:: Aim ::
Swap "oval" for "circle" in the items below and write them out again with nothing else changed. Leave the pictures out.

───── Data section

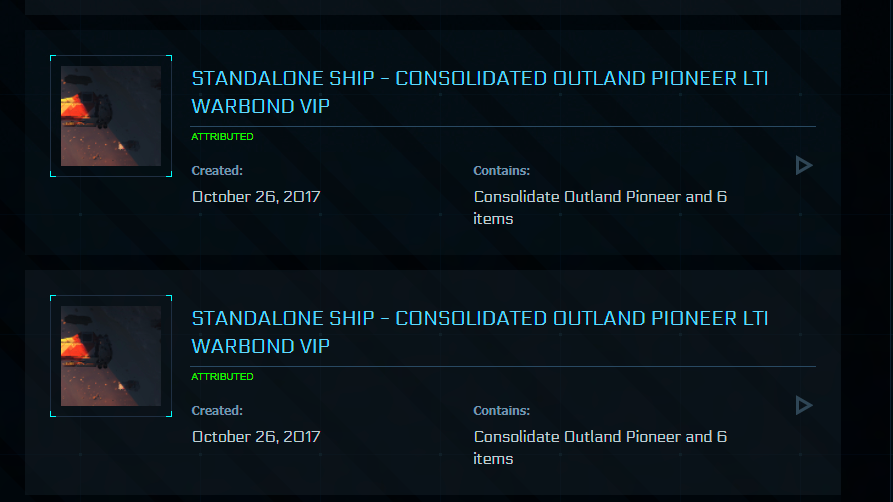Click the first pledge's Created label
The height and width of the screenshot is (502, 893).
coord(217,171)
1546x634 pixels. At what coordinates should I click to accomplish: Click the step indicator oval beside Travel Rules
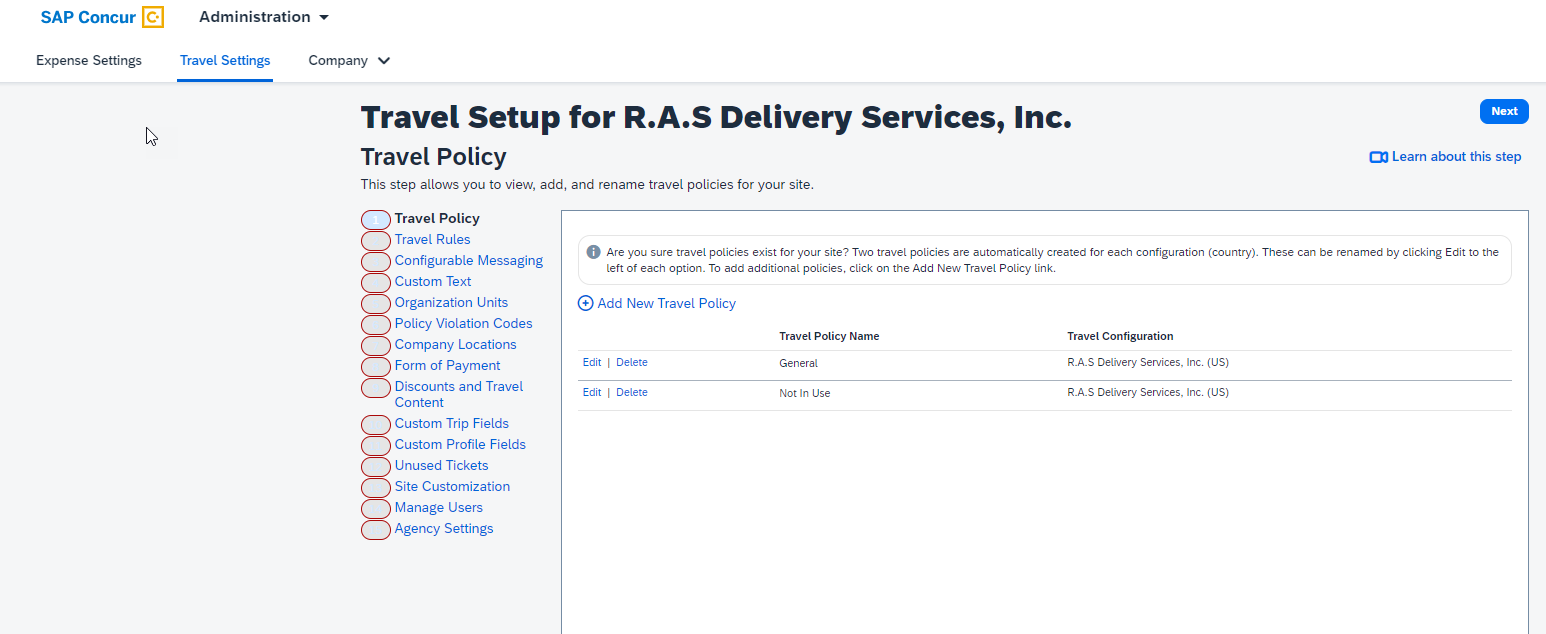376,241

──────────

:: Reply to the task ::
Click the first pledge's Created label
The height and width of the screenshot is (502, 893).
coord(217,171)
1546x634 pixels. At what coordinates should I click to accomplish: Click the step indicator circle beside Travel Rules
376,241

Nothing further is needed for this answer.